#### WHAT THE TASK REQUIRES
Pictures are to be left out, and only the lines from the one containing "You are a computer-use" through the last line of the data are to be returned exactly.

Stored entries
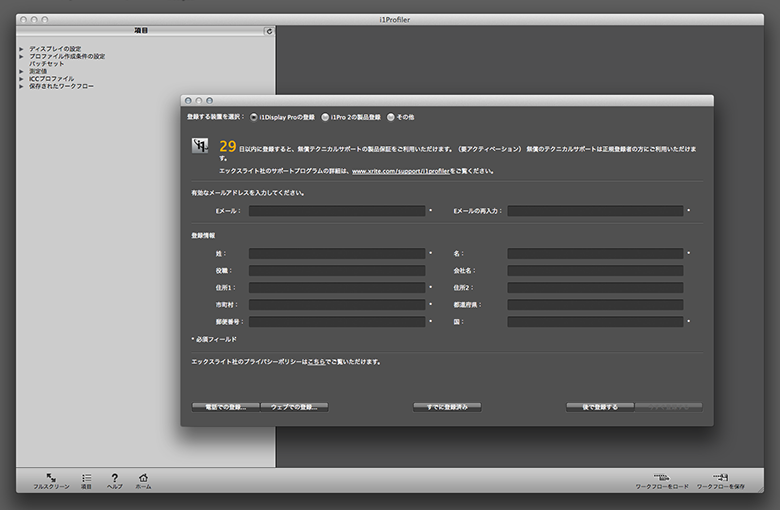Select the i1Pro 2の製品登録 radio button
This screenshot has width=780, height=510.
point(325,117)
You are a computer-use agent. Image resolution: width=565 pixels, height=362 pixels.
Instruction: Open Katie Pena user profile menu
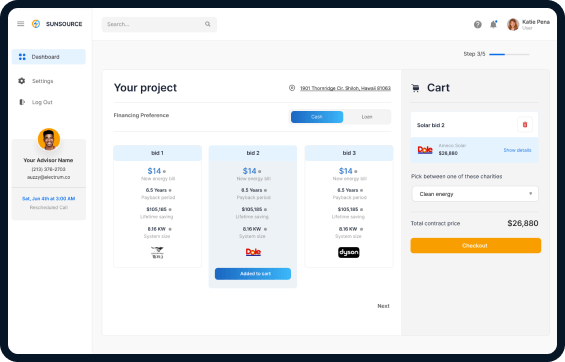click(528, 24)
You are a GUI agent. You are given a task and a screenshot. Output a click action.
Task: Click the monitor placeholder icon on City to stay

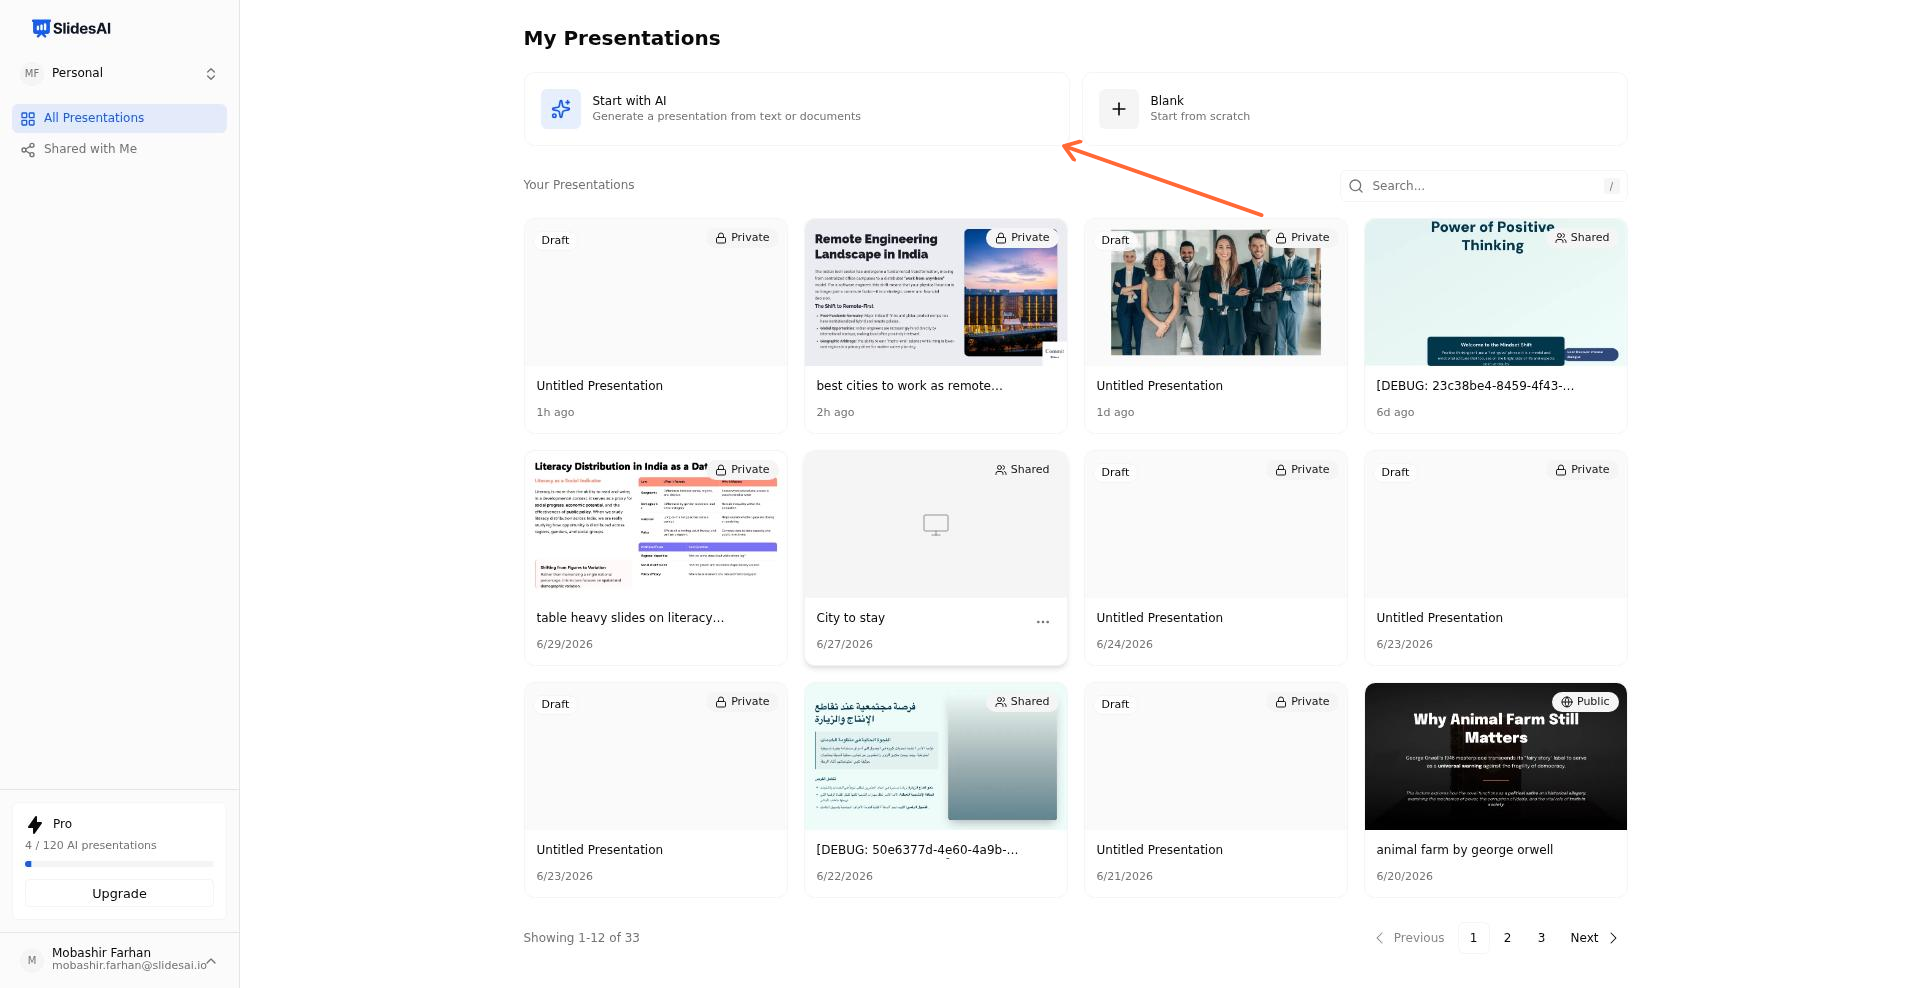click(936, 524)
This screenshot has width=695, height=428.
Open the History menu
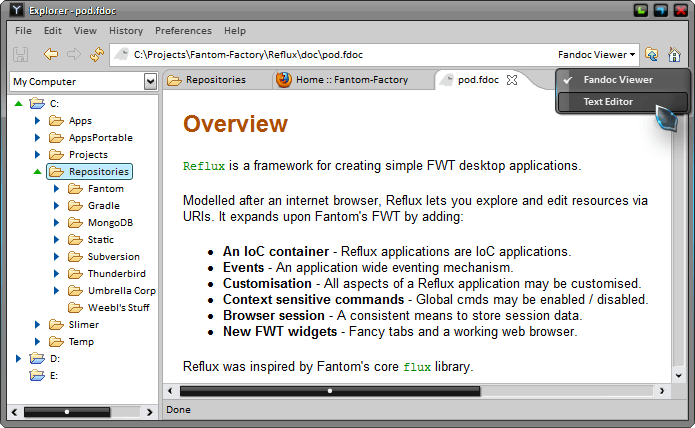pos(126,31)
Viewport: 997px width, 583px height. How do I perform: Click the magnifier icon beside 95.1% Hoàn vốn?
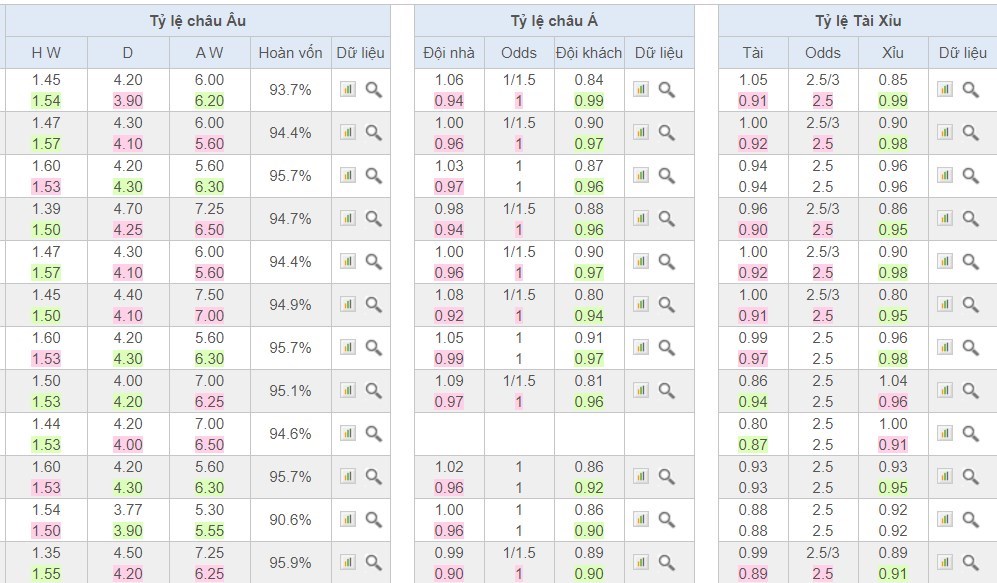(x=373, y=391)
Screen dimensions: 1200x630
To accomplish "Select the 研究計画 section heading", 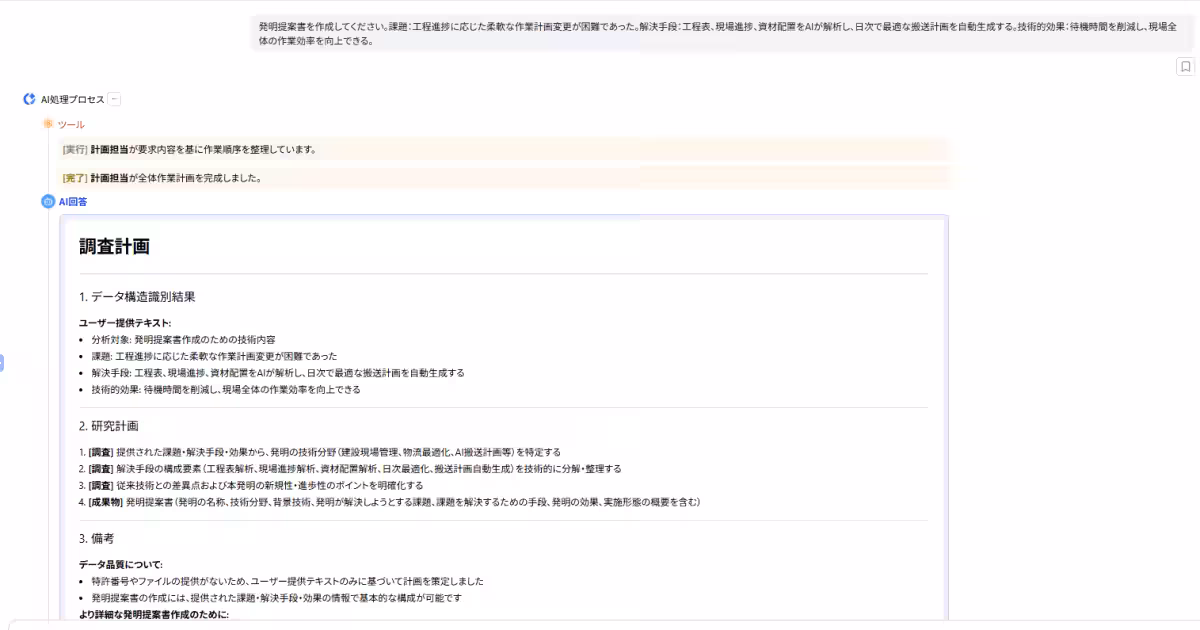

#### OUTPUT FOR THIS EXERCISE
You are a computer-use agent. Image resolution: width=565 pixels, height=362 pixels.
Instruction: Open Katie Pena user profile menu
click(528, 24)
You are a GUI agent. You are given a task and a screenshot. Output a click action.
Task: Click the monitor placeholder icon on City to stay

click(936, 524)
This screenshot has width=695, height=428.
Open the History menu
pos(126,31)
Viewport: 997px width, 583px height. How do I perform: Click the magnifier icon beside 95.1% Hoàn vốn?
(x=373, y=391)
Screen dimensions: 1200x630
To accomplish "Select the 研究計画 section heading", 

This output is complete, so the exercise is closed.